• [REQUIREMENT]
Wherever the word "computer" occurs in the listing below, copy that whole line.

• [DATA]
□ □ □ □ □ □ □

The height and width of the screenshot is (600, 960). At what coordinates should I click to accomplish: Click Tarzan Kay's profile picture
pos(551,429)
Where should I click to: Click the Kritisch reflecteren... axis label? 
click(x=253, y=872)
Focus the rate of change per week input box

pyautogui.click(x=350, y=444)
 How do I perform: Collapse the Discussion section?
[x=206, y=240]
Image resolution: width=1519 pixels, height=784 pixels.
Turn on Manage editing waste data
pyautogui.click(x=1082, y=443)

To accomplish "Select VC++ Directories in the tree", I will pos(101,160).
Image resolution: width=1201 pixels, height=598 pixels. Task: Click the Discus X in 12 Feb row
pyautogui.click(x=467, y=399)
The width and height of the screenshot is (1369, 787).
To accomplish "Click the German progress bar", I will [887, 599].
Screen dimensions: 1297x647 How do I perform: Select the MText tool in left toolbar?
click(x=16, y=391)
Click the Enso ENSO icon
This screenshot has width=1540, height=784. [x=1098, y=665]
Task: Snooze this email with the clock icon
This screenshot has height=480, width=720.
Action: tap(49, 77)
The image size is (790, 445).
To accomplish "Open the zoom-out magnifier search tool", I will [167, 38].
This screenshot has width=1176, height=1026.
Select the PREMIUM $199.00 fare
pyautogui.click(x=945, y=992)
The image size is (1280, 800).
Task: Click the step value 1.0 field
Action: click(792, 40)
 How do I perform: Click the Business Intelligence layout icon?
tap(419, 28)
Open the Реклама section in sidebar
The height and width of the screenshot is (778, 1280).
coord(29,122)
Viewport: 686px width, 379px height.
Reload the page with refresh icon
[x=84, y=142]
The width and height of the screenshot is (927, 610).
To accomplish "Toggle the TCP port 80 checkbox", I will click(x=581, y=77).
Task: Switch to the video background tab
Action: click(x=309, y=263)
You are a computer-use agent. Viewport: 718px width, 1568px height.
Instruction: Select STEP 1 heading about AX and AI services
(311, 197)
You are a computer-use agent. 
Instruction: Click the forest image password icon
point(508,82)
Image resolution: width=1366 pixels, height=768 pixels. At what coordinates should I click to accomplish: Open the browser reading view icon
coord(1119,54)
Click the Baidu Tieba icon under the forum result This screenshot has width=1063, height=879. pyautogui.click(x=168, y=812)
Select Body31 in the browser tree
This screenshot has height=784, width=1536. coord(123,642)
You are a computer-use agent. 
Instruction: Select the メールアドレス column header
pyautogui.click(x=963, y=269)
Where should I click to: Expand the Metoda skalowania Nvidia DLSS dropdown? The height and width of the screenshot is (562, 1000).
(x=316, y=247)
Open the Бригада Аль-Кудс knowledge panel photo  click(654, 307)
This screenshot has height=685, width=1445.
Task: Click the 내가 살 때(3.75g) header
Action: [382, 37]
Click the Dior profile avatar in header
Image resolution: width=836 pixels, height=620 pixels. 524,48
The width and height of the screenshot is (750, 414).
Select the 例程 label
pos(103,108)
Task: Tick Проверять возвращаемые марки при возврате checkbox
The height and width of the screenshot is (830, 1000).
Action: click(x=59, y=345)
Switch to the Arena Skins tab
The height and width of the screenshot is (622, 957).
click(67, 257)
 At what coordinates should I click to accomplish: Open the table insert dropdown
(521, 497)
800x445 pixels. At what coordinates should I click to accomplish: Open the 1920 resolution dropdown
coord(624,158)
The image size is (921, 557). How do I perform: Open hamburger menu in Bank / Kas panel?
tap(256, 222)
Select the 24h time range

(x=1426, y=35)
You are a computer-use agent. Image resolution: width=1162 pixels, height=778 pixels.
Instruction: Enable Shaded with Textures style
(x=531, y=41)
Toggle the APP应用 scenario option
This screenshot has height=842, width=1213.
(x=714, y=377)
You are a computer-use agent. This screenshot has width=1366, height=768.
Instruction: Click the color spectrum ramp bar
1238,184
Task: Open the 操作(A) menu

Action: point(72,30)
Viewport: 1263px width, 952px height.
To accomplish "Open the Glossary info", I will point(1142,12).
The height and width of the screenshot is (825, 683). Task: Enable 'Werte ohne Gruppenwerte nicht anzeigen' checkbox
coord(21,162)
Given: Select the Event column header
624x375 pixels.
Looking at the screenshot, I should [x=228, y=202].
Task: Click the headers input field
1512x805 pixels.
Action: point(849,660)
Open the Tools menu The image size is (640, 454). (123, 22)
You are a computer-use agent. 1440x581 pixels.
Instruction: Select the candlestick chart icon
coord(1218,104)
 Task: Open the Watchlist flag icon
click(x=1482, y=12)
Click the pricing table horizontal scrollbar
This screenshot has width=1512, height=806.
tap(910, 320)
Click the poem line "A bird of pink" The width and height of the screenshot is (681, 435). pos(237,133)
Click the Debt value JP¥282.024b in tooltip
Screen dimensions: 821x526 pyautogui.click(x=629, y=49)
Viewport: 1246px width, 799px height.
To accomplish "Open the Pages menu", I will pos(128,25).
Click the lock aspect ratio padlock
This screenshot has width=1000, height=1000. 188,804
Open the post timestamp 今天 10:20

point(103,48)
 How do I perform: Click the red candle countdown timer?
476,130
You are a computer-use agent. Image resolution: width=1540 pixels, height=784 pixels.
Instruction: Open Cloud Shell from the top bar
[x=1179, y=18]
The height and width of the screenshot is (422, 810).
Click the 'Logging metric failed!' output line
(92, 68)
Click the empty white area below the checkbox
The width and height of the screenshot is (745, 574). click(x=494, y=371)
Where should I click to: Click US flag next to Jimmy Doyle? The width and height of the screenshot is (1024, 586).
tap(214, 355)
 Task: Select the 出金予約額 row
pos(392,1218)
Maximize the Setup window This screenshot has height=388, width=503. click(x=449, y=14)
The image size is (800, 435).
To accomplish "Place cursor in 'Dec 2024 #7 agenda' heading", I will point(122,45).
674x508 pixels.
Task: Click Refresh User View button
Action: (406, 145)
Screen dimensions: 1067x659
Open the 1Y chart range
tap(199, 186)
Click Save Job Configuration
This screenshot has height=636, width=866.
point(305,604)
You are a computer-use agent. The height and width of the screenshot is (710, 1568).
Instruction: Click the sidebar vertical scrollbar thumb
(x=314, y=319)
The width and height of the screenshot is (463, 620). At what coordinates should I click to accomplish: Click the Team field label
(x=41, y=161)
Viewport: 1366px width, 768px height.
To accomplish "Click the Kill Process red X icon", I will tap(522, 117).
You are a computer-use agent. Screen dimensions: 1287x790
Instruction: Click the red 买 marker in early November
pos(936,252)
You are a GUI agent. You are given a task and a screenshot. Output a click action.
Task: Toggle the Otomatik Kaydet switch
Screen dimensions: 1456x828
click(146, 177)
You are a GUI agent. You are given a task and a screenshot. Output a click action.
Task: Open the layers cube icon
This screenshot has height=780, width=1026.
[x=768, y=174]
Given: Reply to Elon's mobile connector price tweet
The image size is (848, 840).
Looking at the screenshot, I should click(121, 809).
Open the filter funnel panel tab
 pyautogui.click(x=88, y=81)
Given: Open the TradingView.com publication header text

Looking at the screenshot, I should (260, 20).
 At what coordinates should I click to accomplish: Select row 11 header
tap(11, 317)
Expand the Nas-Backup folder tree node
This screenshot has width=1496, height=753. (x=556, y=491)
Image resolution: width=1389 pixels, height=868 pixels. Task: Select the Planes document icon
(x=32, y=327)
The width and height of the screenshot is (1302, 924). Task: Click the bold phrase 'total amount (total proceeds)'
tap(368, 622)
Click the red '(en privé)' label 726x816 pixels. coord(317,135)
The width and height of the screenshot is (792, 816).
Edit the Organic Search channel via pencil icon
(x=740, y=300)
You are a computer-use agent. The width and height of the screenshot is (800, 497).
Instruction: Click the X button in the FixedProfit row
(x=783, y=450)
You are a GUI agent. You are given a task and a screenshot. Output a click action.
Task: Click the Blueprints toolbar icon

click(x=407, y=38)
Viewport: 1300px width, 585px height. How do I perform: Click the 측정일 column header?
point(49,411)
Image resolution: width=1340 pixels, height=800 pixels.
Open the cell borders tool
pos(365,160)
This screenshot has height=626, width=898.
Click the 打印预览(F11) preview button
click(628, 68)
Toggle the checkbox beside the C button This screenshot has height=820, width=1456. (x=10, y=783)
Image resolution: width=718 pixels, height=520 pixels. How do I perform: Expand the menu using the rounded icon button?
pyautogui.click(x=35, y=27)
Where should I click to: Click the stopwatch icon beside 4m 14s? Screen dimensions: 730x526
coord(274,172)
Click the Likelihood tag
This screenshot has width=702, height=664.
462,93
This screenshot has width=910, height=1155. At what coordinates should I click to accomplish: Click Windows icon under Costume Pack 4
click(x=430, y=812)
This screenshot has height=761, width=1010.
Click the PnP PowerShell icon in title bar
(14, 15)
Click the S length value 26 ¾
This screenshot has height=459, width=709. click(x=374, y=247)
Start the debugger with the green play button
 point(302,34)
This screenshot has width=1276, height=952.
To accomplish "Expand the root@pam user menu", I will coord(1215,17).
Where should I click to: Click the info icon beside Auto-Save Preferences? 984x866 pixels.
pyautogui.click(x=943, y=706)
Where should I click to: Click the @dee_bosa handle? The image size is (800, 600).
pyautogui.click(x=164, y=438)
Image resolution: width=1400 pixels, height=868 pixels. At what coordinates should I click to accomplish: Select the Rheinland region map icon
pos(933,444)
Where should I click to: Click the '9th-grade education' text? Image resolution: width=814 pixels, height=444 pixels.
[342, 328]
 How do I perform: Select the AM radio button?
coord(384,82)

□ □ □ □ □ □ □

• [RESPONSE AREA]
You are a computer-use agent. Viewport: 718px width, 1568px height.
You are a computer-use agent. 
You are a computer-use agent. 
You are a computer-use agent. Image resolution: width=1162 pixels, height=778 pixels.
You are a computer-use agent. This screenshot has width=1366, height=768.
You are a computer-use agent. 1440x581 pixels.
You are a computer-use agent. Image resolution: width=1540 pixels, height=784 pixels.
You are a computer-use agent. The height and width of the screenshot is (710, 1568).
You are a computer-use agent. Screen dimensions: 1287x790
You are a computer-use agent. The width and height of the screenshot is (800, 497).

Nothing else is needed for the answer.